Of course in purely constitutional law terms this is not a free speech issue. The government is not involved. There is no First Amendment right to political speech in the workplace. Employers regularly limit the scope of speech they allow their employees while on the job. Don’t forget it was only recently that Google fired a man for suggesting that the dearth of women working in Silicon Valley might in part have a genetic basis – a view that merely mimics what Steven Pinker, Matt Ridley and other evolutionary psychologists have long asserted. When that happened with Google, almost no one on the left side of politics in the US complained or stood up for the man’s free-speech rights. Likewise, remember that only last year after five Dallas police officers were murdered by a sniper, the NFL refused to allow any team to wear small decals on player helmets in honour of these slain police officers.

With today’s NFL player protests, however, the political positions in the right-left divide in the US have reversed. The vast preponderance of those wanting players disrespecting the US flag to be fired are on the right, while the preponderance of those supporting the players are on the left. It seems as though it is the side that counts, not any larger principle. I mean this criticism to apply to both sides of the American political divide.

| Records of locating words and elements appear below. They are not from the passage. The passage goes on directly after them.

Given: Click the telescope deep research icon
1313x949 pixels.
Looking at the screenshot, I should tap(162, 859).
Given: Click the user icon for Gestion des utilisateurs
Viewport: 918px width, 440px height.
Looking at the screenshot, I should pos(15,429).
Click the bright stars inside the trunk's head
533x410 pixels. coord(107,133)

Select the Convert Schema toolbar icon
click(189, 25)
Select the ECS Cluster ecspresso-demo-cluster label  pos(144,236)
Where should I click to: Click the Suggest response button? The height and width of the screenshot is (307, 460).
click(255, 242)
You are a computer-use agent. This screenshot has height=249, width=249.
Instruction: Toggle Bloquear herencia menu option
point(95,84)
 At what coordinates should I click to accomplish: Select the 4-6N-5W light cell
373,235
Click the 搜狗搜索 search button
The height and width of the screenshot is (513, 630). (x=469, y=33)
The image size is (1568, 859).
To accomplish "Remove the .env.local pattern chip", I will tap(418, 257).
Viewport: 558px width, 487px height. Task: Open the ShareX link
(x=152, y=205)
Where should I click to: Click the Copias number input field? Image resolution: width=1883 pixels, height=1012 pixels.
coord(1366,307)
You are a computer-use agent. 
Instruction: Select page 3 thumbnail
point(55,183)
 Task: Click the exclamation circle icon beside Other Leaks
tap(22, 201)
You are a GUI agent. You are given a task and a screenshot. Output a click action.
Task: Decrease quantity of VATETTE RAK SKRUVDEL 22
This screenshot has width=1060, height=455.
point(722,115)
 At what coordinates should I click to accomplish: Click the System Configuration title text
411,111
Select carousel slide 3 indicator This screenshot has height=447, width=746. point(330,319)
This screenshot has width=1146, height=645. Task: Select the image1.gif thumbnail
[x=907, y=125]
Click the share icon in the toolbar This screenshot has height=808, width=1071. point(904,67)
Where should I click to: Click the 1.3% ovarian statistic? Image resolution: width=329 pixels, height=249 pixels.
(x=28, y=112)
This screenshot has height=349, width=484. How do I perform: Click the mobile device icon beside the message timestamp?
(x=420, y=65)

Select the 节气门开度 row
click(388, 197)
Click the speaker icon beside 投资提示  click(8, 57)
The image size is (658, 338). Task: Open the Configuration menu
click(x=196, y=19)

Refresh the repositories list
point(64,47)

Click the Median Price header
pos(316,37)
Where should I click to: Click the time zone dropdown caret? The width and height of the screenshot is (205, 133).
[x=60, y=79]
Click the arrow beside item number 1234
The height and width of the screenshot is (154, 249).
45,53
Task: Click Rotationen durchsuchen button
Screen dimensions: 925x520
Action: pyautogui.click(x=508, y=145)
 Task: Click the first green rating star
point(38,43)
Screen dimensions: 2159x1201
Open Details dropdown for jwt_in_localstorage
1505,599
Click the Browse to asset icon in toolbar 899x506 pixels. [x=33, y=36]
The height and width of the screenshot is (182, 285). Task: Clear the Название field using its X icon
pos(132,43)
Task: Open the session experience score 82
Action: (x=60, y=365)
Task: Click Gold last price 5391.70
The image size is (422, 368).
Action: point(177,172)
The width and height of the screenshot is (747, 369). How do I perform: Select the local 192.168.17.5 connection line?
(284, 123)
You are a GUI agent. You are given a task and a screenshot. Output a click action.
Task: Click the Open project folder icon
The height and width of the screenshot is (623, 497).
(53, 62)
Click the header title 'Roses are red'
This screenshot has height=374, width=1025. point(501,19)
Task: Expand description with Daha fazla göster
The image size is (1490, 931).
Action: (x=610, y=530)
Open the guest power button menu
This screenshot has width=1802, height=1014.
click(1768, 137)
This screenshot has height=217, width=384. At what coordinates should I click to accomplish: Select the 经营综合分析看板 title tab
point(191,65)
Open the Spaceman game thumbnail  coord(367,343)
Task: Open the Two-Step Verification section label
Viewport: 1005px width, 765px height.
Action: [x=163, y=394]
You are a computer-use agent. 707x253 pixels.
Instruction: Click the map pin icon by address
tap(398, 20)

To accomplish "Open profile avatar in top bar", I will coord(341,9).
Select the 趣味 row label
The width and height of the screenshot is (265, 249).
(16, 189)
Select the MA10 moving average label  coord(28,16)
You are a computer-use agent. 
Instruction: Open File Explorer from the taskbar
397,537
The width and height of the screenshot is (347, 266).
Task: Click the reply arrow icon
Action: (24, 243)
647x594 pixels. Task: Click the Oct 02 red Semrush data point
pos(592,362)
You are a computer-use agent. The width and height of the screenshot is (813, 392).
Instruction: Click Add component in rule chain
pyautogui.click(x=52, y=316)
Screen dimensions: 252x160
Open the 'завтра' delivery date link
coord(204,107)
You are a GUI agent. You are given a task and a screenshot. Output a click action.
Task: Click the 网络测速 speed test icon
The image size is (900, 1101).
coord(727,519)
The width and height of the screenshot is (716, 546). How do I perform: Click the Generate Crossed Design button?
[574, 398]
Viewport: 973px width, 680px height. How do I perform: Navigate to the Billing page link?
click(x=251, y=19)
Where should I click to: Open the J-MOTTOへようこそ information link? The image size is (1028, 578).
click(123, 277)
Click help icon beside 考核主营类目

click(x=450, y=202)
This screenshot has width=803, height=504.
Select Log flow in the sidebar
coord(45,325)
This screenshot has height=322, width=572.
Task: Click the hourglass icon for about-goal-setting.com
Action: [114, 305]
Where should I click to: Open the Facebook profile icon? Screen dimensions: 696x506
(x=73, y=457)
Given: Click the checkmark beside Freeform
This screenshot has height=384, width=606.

President Trump’s entry into this saga, and indeed his urging of fans to boycott teams with protesting players, has put the NFL in a terrible position. It is uncontroversial to note that far more football fans are Republicans and Trump supporters than are from the left. Meanwhile, many of the biggest supporters of the players are people who never watch football. But the preponderance of Trump-voting NFL fans agree with the President. So ratings are down and likely to go further down if the player protests continue and proliferate.

What Trump supporters like is that the President is prepared to give the identity politics crowd a taste of its own medicine. It was not the President who initially politicised sports and the NFL. A few players did that, and on pretty flimsy facts. Trump then waded in, rather than politely accepting the merits of yet another left-wing critique of things American. This President does not lie down and roll over when the bumper sticker moralising crowd sets out to politicise ever more issues in society. If they wish to turn everything into a virtue signalling test of moral worth, then Trump will ram such tactics back down the throats of those on the left. In political terms, it is hard to see how the President can lose.

I suppose what Trump supporters like most of all is that the President is prepared to fight back, a quality not in much supply with many politicians on the right side of politics in the Anglosphere today. Trump is the living embodiment of a politician who pays no attention to the Mark Textor school of politics for Righties.